SRPS Majewski Type Fibroblasts Have a Severely Reduced Number and Structurally Abnormal Cilia The cells were grown on coverslips or on cell-culture dishes with gas-permeable base to confluence and then serum starved for 5 days, fixed, and treated for immunofluorescence analyses or TEM. (A, E) Immunofluorescence for acetylated α-tubulin (red), pericentrin (green), and DAPI (blue) shows normal presentation of cilia in control fibroblast cells (A), but missing or severely shortened cilia with normal appearance of the basal body and increased cytoplasmatic acetylated α-tubulin in P1 fibroblast cells (E). (J) Only 27% of P1 cells have verifiable cilia, in contrast to 92% of control cells (t test, p value 4 × 10⁻¹⁰). (B, F) Immunofluorescence for α-tubulin (red), NEK1 (green), and DAPI (blue) suggests the presence of the 63 kDa isoform NEK1 seen by immunoblotting in the PCM in control and P1 cells (white bar represents 5μm).

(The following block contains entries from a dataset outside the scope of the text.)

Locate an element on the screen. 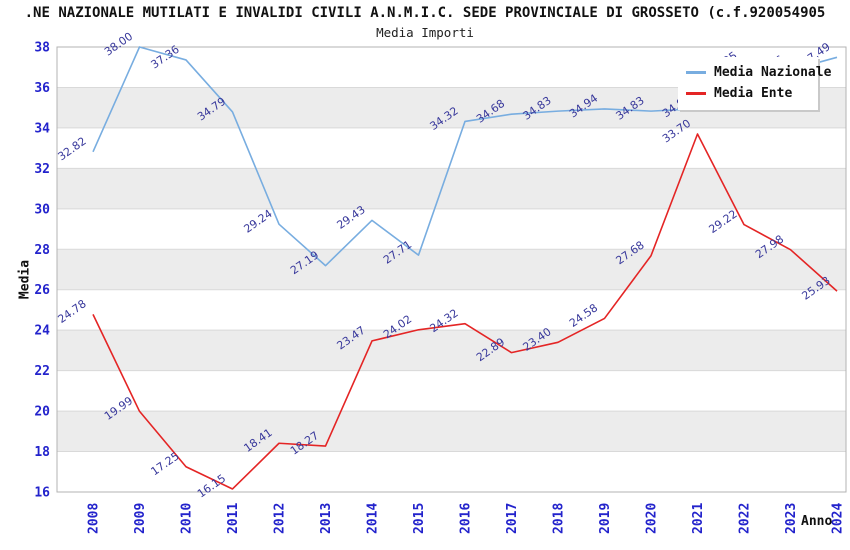  y-tick-label: 32 is located at coordinates (42, 170).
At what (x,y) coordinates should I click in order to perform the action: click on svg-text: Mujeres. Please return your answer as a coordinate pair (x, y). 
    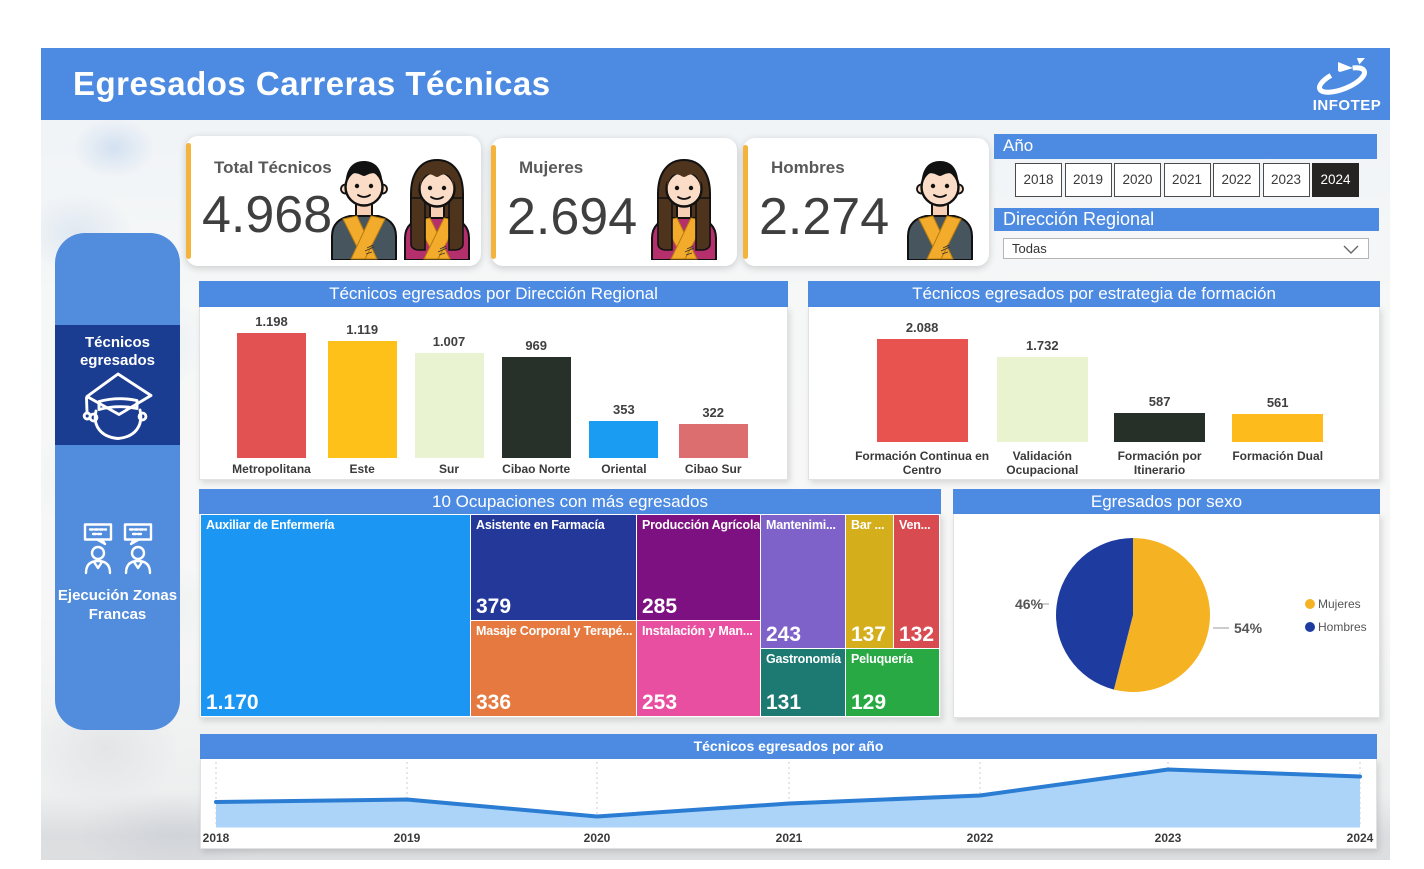
    Looking at the image, I should click on (1340, 604).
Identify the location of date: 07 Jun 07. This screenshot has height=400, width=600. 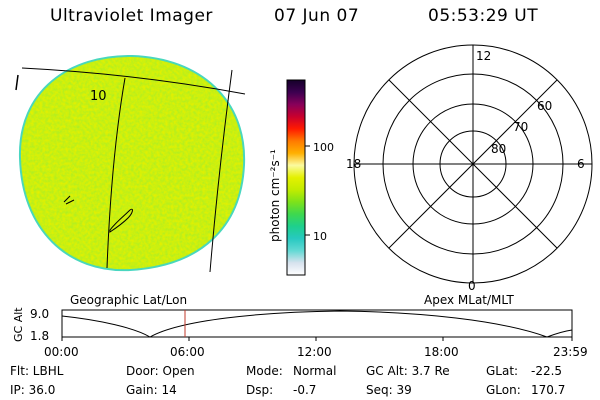
(317, 16).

The latter indicates presence of a physiological NEK1 isoform not affected by the nonsense mutation. Such an isoform lacking the N-terminal region would not be able to maintain cilial formation because of lack of the kinase domain. (K) Cilia length was measured at 6.2 ± 1.2 μm on average (median 6.2 μm, 25^th centile 5.3 μm, 75^th centile 6.8 μm) in control cells but only 1.7 ± 0.7 μm (median 1.6 μm, 25^th centile 1.2 μm, 75^th centile 2.2 μm) in P1 fibroblast cells (t test, p value 1.7 × 10⁻⁶⁹). (C, D, G) Electron micrographs illustrating representative images from normal control fibroblast cells (C, D) and P1 fibroblast cells (F). (C) shows a primary cilia in full length, whereas in (D) the TEM image illustrates a primary cilia at the beginning of ciliogenesis (stage 2). In contrast, in P1 fibroblast cells (G), we found only centrioles at stage 1 of ciliogenesis with an abnormal microtubule growth (arrow) but no enveloping ciliary pocket around. (H) Imaris three-dimensional construction of normal cilia reveals the location of NEK1 at the basal body and within the cilium, suggesting participation in the intraflagellular transport. (I) In contrast, P1 cell cilia are shortened, with a broad base and a thin tip.